§ **HOW TO COMPLETE THIS TASK**: Transcribe the passage of the Sanjeev Kohli biography below, starting at "Sanjeev Singh Kohli" and ending at "BBC Scotland channel.".

§ **SOURCE EXTRACT**:
============
Sanjeev Singh Kohli (born 30 November 1971) is a British actor, comedian, and writer. He is best known for his role as shopkeeper Navid Harrid in the BBC sitcom Still Game (2002–2007, 2016–2019), Ramesh Majhu in the radio sitcom Fags, Mags and Bags (2007–present), and A.J. Jandhu in the BBC Scotland soap opera River City (2015–present). Since 2019, Kohli has hosted his own television talk show Sanjeev Kohli's Big Talk, on the BBC Scotland channel.

Early life 
Kohli was born in London to a social worker and a teacher, who had emigrated to the United Kingdom in 1966 from India. When he was three years old, they moved to Scotland.
Kohli's parents could afford to move him, aged six, and his brothers to be educated by the Jesuits at St Aloysius' College, a Roman Catholic school in Central Glasgow. To pay for their children's education, Kohli's parents ran a corner shop.

He attended Glasgow University, initially to study Medicine, but changed course to study Mathematics, gaining a first-class degree, and subsequently studied for a PhD.

Career 
Kohli starred as Surjit Magoon in Meet the Magoons, co-written by his brother Hardeep, for Channel 4. and has appeared in several episodes of the BBC comedy series Look Around You as Synthesizer Patel. He is a former presenter of the BBC's Asian Network and has previously written for Goodness Gracious Me, The Big Breakfast and Chewin' the Fat, which was also written by future Still Game co-stars, Ford Kiernan and Greg Hemphill.

In December 2006, the Sunday Mail revealed that Kohli would be starring in a major ITV thriller, Losing Gemma. Starring alongside Alice Eve, he played "a member of the British High Commission, who helps a young British tourist jailed in Delhi, India". Kohli revealed in 2007 that he would be working on a radio comedy project for BBC Radio 4, entitled Fags, Mags and Bags. The series was broadcast in 2008 and was nominated for a Sony Award. The Daily Record also revealed Kohli would be writing for ITV children's show, My Life as a Popat. Kohli has also starred in BBC Three's Rush Hour as an intolerant taxicab driver, and on the same channel in Phoo Action as a television news presenter.

On 21 August 2007, he presented a show called 10 Things To Hate About The Edinburgh Festival. Kohli also sometimes appears as a pundit on BBC One Scotland's Saturday afternoon Sportscene football programme. Kohli made a brief cameo in a speaking role as himself in an episode of BBC's VideoGaiden, where he received a fish in the mail as a gift from the hosts in an attempt to recreate the Nintendo game Animal Crossing. One of the hosts was Robert Florence, a writer whom Kohli worked with on Chewin' the Fat.
============
§ **GIVEN MATERIAL**:
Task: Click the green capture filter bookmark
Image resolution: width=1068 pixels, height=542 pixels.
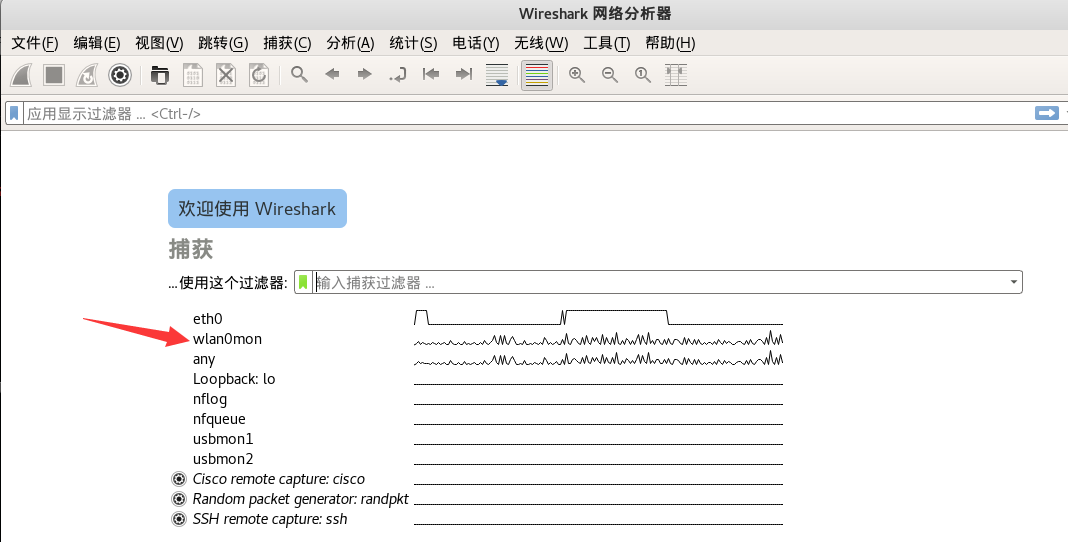Action: 303,283

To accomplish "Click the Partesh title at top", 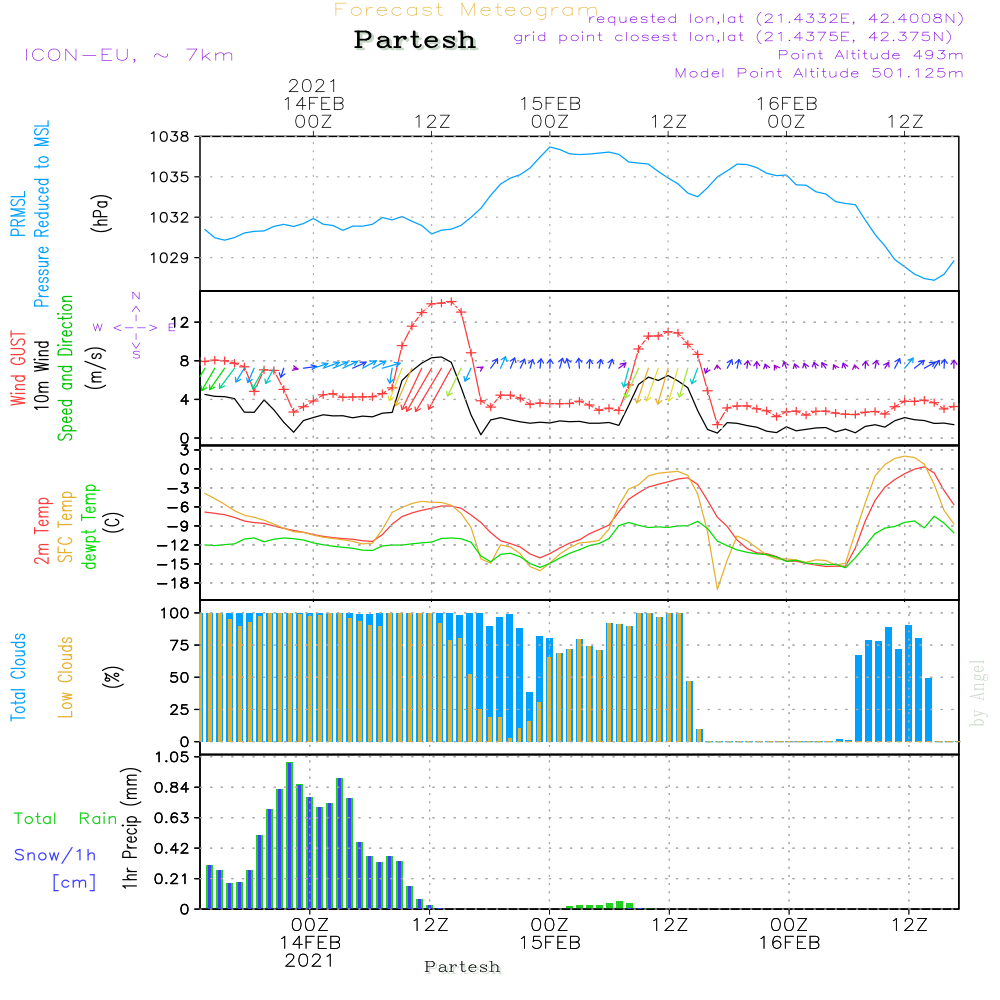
============
§ **RESULT OF THE EXERCISE**:
Sanjeev Singh Kohli (born 30 November 1971) is a British actor, comedian, and writer. He is best known for his role as shopkeeper Navid Harrid in the BBC sitcom Still Game (2002–2007, 2016–2019), Ramesh Majhu in the radio sitcom Fags, Mags and Bags (2007–present), and A.J. Jandhu in the BBC Scotland soap opera River City (2015–present). Since 2019, Kohli has hosted his own television talk show Sanjeev Kohli's Big Talk, on the BBC Scotland channel.